Le Mystère de la carte de Piri ReisIntroduction
La fameuse carte de Piri Reis a fait couler beaucoup d'encre depuis près de 50 ans. N'ayant a priori rien à voir avec le phénomène OVNI, on en entend pourtant souvent parler dans le milieu, à propos d'hypothétiques civilisations extraterrestres ayant visité la Terre par le passé… L'Ufocom a donc voulu savoir où en étaient les recherches actuelles sur le sujet.
L'Histoire
Piri Ibn Haji Mehmed fut un grand amiral ("Reis" en Turc) de la flotte turque ayant vécu au XVIe siècle. Fin lettré, il était passionné de cartographie et collectionnait les cartes, il était en outre lui même un excellent cartographe. Lors d'une bataille, l'oncle de Piri fit prisonnier un marin, un ancien pilote de l'expédition de Christophe Colomb vers le Nouveau Monde. Le pilote avoua que Colomb n'était pas parti à l'aveuglette comme on le croyait, mais que, non seulement il possédait déjà des cartes et un livre, mais qu’en plus le pilote les avait encore! Il les montra à Piri, qui put vérifier leur exactitude…
En 1513 et en 1528, l'amiral dessina deux cartes du monde, compilant les données de toute sa collection et, plus tard, écrivit le Kitab-i-Bahriye (Livre de Navigation) dans lequel on trouve en plus 215 cartes représentant principalement les rives de l'Atlantique. C'est de cet ouvrage que l'on tient l'ensemble des informations de l'histoire. Il y est dit que non seulement il recopia des cartes de Colomb, mais aussi des cartes datant d'Alexandre le Grand! Il cite aussi St Brandan, Nicola Giuvan, Anton le Génois, etc.. Il y a aussi des apports de l'expédition de Cabral, qui découvrit le Brésil en 1500 lors d'un voyage vers l'Inde. D'étranges particularités, comme une légende irlandaise écrite en haut de la carte, montre que Piri s'est aussi inspiré d'autres cartes européennes.
En 1929, un groupe d'historiens redécouvrit le Bahriye dans la bibliothèque du palais de Topkapi à Constantinople. Mais il fallut attendre 1953, pour que s'y intéresse un spécialiste des cartes anciennes: le Capitaine Mallery, un officier ingénieur à la retraite ayant travaillé au Bureau Hydrographique de la l'US Navy. Ayant une longue expérience en la matière, il prit immédiatement conscience de l'étrangeté de la carte et entreprit, avec l'aide d'autres cartographes, de l'étudier de près.
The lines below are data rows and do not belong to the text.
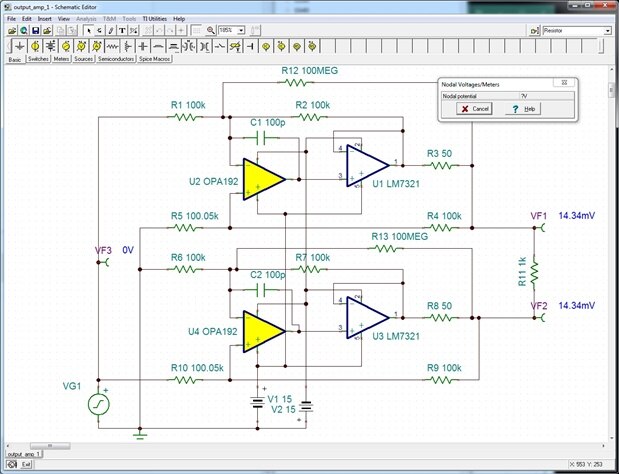
Task: Click the yellow U2 OPA192 op-amp
Action: pos(263,180)

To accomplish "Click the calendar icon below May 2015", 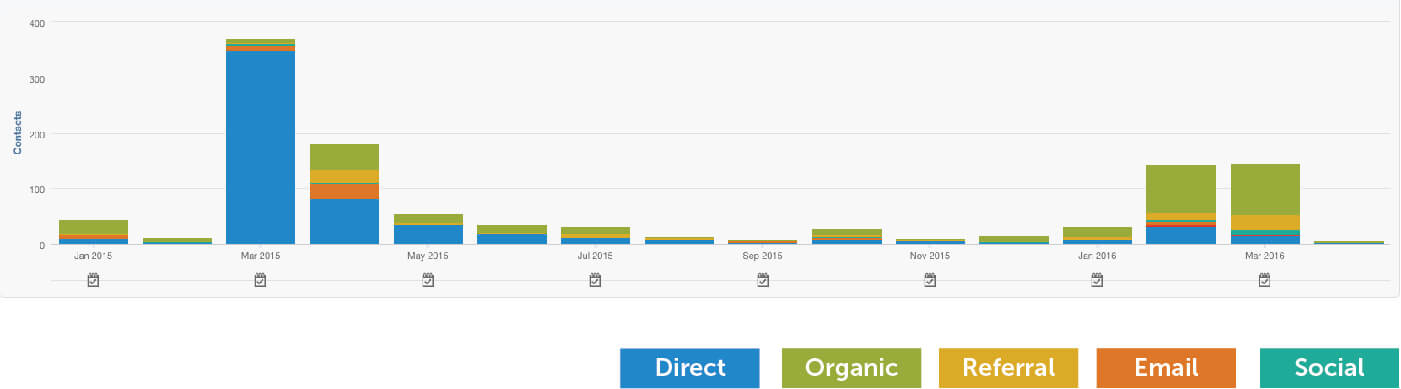I will point(428,280).
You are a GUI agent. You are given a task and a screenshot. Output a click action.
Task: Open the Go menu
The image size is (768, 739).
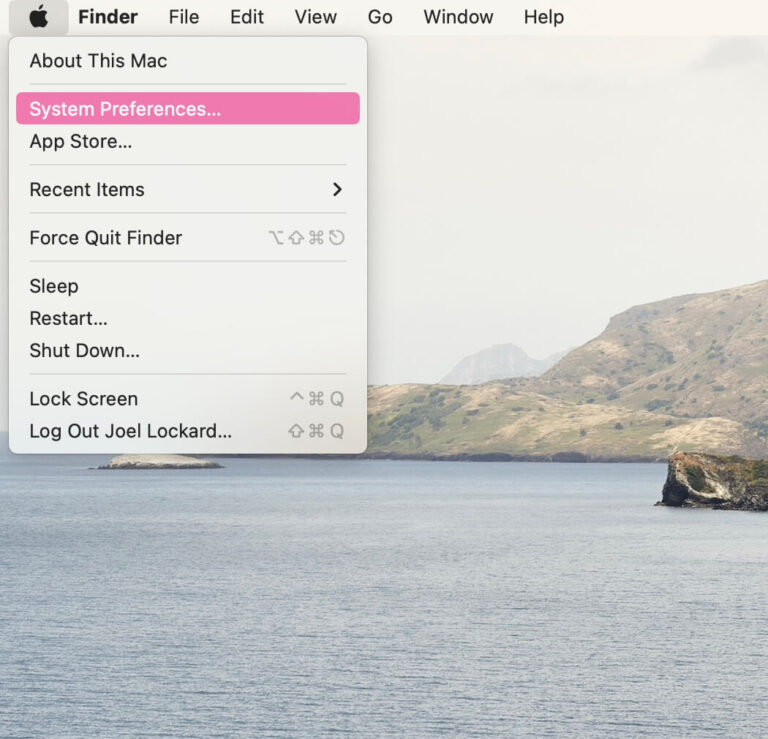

Le professeur Charles H. Hapgood et Richard W. Strachan avancèrent ensuite que l'étonnante précision de la carte (position des rivières, des montagnes, des îles, des déserts…) ne pouvait être issues que de photos aériennes, donc d'anciennes civilisations à la technologie avancée!
Caractéristiques de la carte de 1513
Sur cette carte, on localise les points géographiques, non pas à l'aide de longitudes et de latitudes comme aujourd'hui, mais à l'aide d'une série de cercles ayant des lignes radiales. Les cartes utilisant cette méthode de localisation perfectionnée par Dulcert Portolano portent le nom de cartes portulanes. Ce système était sans doute déjà en utilisation au Moyen Âge. On voit aussi deux losanges représentant l'échelle.
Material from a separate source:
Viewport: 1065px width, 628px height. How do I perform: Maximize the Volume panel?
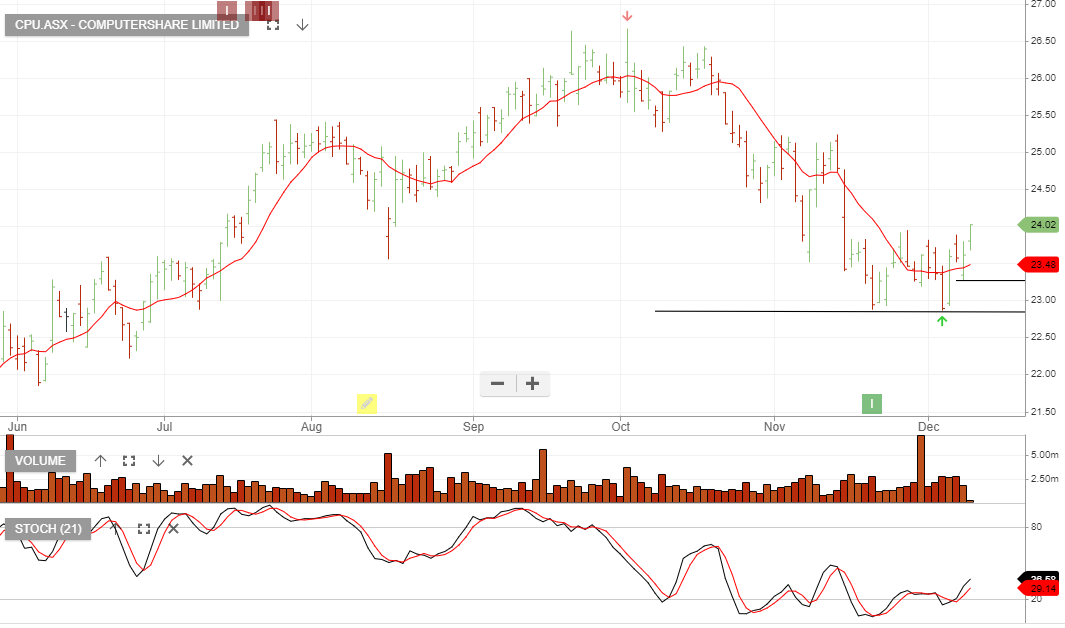pyautogui.click(x=129, y=461)
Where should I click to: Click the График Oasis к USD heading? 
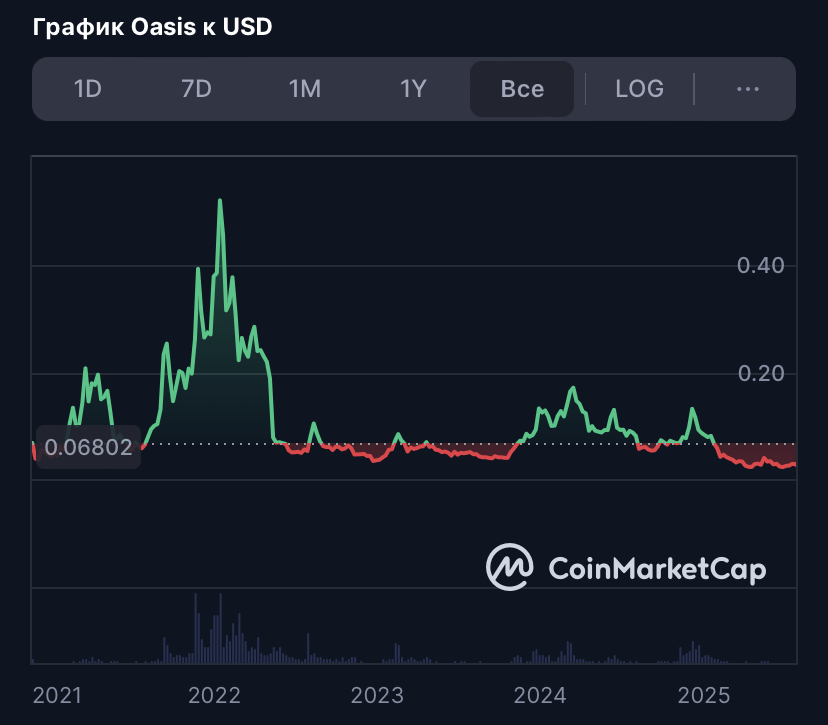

Elle comporte de nombreuses illustrations tels que les portraits de souverains, des éléphants en Afrique, des lamas en Amérique du Sud, des bateaux sur l'océan, des oiseaux dans les îles, les montagnes, les rivières, les hauts-fonds, les écueils…
La carte est aussi couverte de notes diverses (version complète en anglais sur le site du Piri Reis Map Project), par exemple:
"…Ces montagnes contiennent un riche minerai…"
"Ce pays est habité…"
"Ces côtes sont nommées les rives des Antilles. Elles furent découvertes en 896 du calendrier arabe. Mais il est dit que c'est un infidèle Génois, du nom de Colombo, qui découvrit cet endroit…"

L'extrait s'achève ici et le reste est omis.